> [REQUIREMENT]
An exact copy of every entry below is needed.

> [SUPPLIED RECORDS]
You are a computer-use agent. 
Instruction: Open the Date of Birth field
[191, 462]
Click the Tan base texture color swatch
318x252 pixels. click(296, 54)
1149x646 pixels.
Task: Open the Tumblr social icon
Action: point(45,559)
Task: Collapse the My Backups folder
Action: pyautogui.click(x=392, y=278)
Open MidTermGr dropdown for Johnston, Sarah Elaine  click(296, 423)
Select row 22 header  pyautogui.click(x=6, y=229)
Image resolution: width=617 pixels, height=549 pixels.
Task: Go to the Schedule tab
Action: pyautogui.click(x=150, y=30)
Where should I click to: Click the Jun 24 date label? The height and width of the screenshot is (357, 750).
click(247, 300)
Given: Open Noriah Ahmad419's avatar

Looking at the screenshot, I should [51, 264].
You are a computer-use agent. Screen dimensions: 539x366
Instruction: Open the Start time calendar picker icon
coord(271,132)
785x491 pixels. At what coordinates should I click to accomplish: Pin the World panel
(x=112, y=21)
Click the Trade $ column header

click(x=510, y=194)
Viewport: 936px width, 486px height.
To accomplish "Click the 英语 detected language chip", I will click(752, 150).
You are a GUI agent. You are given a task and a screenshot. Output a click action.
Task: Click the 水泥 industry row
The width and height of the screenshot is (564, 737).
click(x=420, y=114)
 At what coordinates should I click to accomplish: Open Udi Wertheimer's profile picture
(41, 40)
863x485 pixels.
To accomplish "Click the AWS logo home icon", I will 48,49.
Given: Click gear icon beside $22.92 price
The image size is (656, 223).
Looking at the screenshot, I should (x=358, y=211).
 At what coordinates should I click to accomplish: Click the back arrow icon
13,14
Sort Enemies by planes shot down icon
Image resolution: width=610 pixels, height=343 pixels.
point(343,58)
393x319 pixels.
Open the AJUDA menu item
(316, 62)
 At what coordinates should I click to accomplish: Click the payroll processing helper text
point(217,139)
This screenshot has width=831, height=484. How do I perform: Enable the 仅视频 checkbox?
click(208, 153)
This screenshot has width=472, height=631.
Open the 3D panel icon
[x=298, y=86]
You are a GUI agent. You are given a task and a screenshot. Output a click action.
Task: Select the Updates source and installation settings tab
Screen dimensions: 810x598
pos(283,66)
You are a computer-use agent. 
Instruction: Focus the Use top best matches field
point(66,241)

> [ANSWER TO THE EXERCISE]
You are a computer-use agent. 
Instruction: Open the Date of Birth field
[191, 462]
Click the Tan base texture color swatch
318x252 pixels. click(296, 54)
1149x646 pixels.
Task: Open the Tumblr social icon
Action: point(45,559)
Task: Collapse the My Backups folder
Action: pyautogui.click(x=392, y=278)
Open MidTermGr dropdown for Johnston, Sarah Elaine  click(296, 423)
Select row 22 header  pyautogui.click(x=6, y=229)
Image resolution: width=617 pixels, height=549 pixels.
Task: Go to the Schedule tab
Action: pyautogui.click(x=150, y=30)
Where should I click to: Click the Jun 24 date label? The height and width of the screenshot is (357, 750).
click(247, 300)
Given: Open Noriah Ahmad419's avatar

Looking at the screenshot, I should [51, 264].
You are a computer-use agent. Screen dimensions: 539x366
Instruction: Open the Start time calendar picker icon
coord(271,132)
785x491 pixels. At what coordinates should I click to accomplish: Pin the World panel
(x=112, y=21)
Click the Trade $ column header

click(x=510, y=194)
Viewport: 936px width, 486px height.
To accomplish "Click the 英语 detected language chip", I will click(752, 150).
You are a GUI agent. You are given a task and a screenshot. Output a click action.
Task: Click the 水泥 industry row
The width and height of the screenshot is (564, 737).
click(x=420, y=114)
 At what coordinates should I click to accomplish: Open Udi Wertheimer's profile picture
(41, 40)
863x485 pixels.
To accomplish "Click the AWS logo home icon", I will 48,49.
Given: Click gear icon beside $22.92 price
The image size is (656, 223).
Looking at the screenshot, I should (x=358, y=211).
 At what coordinates should I click to accomplish: Click the back arrow icon
13,14
Sort Enemies by planes shot down icon
Image resolution: width=610 pixels, height=343 pixels.
point(343,58)
393x319 pixels.
Open the AJUDA menu item
(316, 62)
 At what coordinates should I click to accomplish: Click the payroll processing helper text
point(217,139)
This screenshot has width=831, height=484. How do I perform: Enable the 仅视频 checkbox?
click(208, 153)
This screenshot has width=472, height=631.
Open the 3D panel icon
[x=298, y=86]
You are a GUI agent. You are given a task and a screenshot. Output a click action.
Task: Select the Updates source and installation settings tab
Screen dimensions: 810x598
pos(283,66)
You are a computer-use agent. 
Instruction: Focus the Use top best matches field
point(66,241)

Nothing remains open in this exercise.